6. Underbaking Your Cakes
Underbaking is one of the most frequent reasons that cakes and quick breads collapse. Baking times are essential guides, but ovens and cake pans vary, so checking for doneness with a cake tester is the ultimate insurance against underbaking. Good recipes tell you what signifies “doneness,” e.g., a clean skewer or one with moist crumbs attached. Our kitchen team has plenty of opinions on what constitutes a proper cake tester. Some prefer a paring knife, to catch a wider portion of cake without creating a hole in the top. Some insist a wooden skewer is best, hole be damned, because the texture of wood grabs underdone batter that can slide off metal, particularly in a very buttery batter. Others opt for skinny metal cake testers. Use whichever tester works best for you, but be sure to push it all the way down to the bottom of the cake pan where there might be wet batter (especially if you are baking a very deep cake, like a Bundt or loaf).

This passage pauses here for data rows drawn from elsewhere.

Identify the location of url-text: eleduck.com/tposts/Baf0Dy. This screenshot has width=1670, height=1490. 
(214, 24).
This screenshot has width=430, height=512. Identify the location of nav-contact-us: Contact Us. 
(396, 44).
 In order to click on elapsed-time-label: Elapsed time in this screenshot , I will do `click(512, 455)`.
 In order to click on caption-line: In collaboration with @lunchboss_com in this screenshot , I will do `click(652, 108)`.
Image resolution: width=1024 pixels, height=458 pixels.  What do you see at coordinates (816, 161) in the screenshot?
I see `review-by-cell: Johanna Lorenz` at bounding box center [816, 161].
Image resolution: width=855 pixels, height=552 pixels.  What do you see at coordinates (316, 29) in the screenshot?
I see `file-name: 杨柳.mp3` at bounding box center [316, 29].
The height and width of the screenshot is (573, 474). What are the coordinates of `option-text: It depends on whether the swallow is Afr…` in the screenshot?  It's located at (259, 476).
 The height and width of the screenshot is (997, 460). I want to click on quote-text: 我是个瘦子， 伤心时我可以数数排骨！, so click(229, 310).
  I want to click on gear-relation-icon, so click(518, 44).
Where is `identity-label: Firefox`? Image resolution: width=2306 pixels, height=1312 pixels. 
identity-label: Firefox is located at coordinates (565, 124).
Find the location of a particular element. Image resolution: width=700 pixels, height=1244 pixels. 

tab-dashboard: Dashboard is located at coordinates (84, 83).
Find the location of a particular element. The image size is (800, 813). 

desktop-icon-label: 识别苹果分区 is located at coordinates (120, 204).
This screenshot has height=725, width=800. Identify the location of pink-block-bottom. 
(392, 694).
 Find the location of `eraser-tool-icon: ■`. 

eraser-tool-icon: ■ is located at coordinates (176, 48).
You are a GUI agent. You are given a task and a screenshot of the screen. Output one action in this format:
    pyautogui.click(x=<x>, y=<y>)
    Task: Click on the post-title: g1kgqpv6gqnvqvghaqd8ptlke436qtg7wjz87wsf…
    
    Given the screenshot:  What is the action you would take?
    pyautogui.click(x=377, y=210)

7. Rotating the Cake Pans at the Wrong Time
Most ovens heat unevenly, with hot and cold spots. To compensate, many recipes call for rotating pans halfway through the suggested baking time. But if the center of the cake is still liquid, it may sink when you move the pans. Try to wait until you are about 3/4 of the way through the suggested baking time to open the door and move pans around. And to state the obvious: Keep the light in your oven working and the window in the door clean so you can see how liquid or set your cake is without opening the door. Finally, don’t slam the oven door shut — even if a cake is sturdy enough to manage a move, it may still collapse.